Jake: Mom! Are you crying? You are so weird!
Me: Never mind – get me a Kleenex – some day you will understand!
As I thumb through the pages I see this amazing kaleidoscope of kids – brown, black, white, Asian. Big smiles, uncomfortable smirks, all mugging for the camera.
Jake: Oh, there is that one teacher that has the limp – she is so nice!
Me: Isn’t that Mr. So-and-so – didn’t he play the guitar at the Christmas concert?
Then I turn to the 8th grade section where parents have submitted baby pictures and written congratulatory notes to students that are moving onto high school and it is all over.
Here come the waterworks:
“You are a talented pianist and a determined swimmer. We are very proud of your achievements both in and out of school. Wish you success in I.B!”
“A wish for Kira/Each day sparkles/Full of bling/Haikus are hard/ really”
“Keep working hard and using your time wisely. Best wishes and duas always, Nani Ammi, Mumma, Mummy and Imaan”
“You have brains in your head. You have feet in your shoes. You can steer yourself any direction that you choose! Much love Mom & Dad”

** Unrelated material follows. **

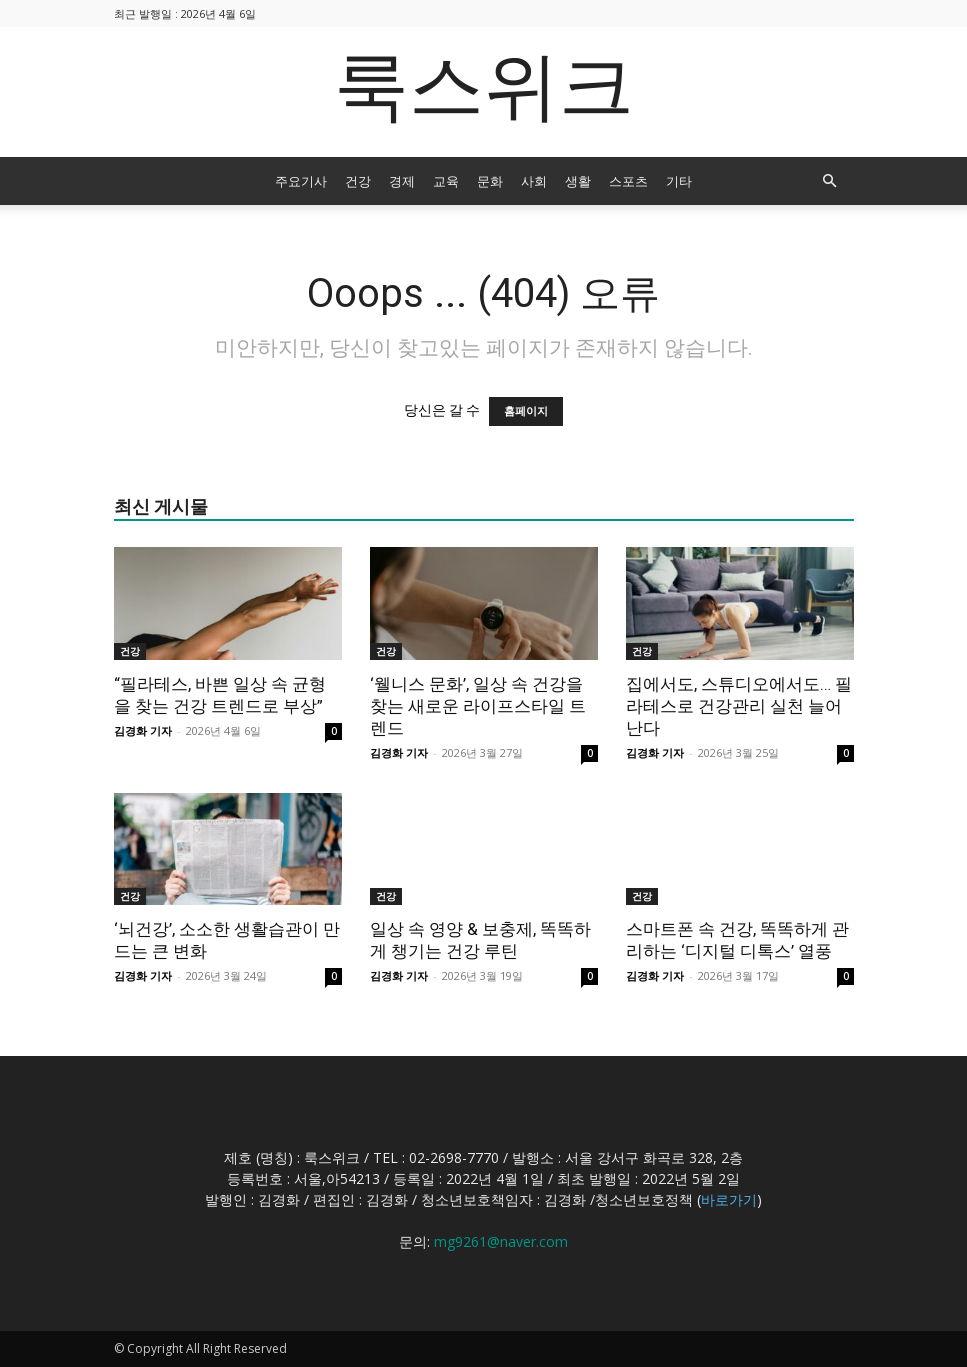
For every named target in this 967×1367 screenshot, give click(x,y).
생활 (578, 181)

The pictures and the comments are as varied as the kids themselves. And I LOVE this. Diversity. Ability. Inclusion. Future rocket scientists and rock stars all in one big fantastic mess. Each kid has a certain ‘themness’ that only they can possess.

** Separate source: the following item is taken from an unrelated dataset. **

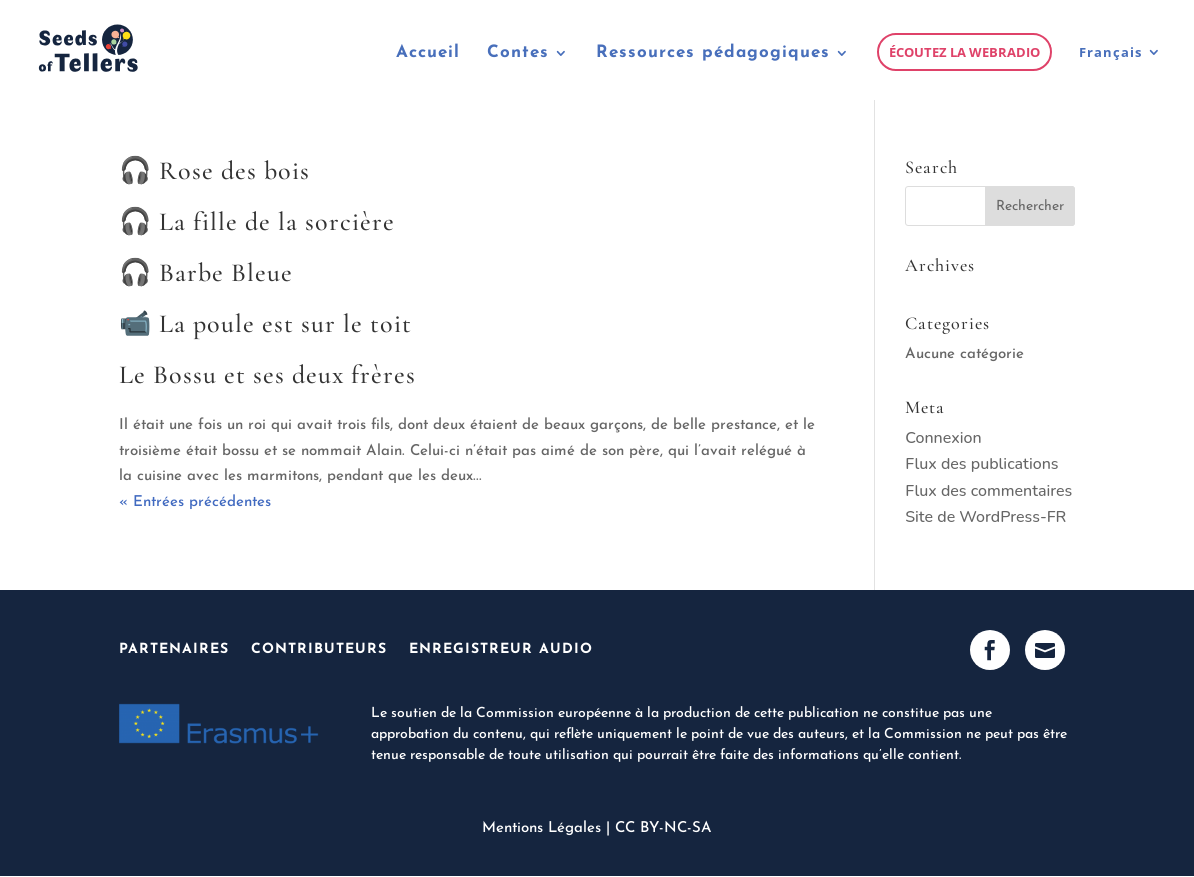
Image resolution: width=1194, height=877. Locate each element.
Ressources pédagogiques (713, 53)
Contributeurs (319, 649)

I don’t know about you, but as a parent of a child with or without special needs this gives me so much hope. Our kids are unique individuals that are full of promise and potential; just like flowers in a garden they only need to be themselves to add to the beauty of the whole bunch.
Like a rose, some of them are prickly and need a lot of attention. It feels like you are constantly pruning, watering and protecting them. Their growth is slower and sometimes you wonder if they will ever bloom. Next to them is the day lily child. Plunk that kid down anywhere and they will take off! They live for the sun, but can withstand the rain. They grow fast and showy and you’re often hustling to keep them in check and stop them from over taking the rest of the plants in your garden.
Anyways, you get the idea. I won’t belabor the point and bore you with endless horticultural examples (although I do have an excellent impatiens analogy that I’m happy to chat about).
The point is, ALL of our children, (disabled or not), can grow and thrive given the right conditions.
So talk to me. Do you have a special flower that you are nurturing? If you had to write a blurb for their yearbook what would it say? I’ve got my Kleenex ready and I can’t wait to read your comments.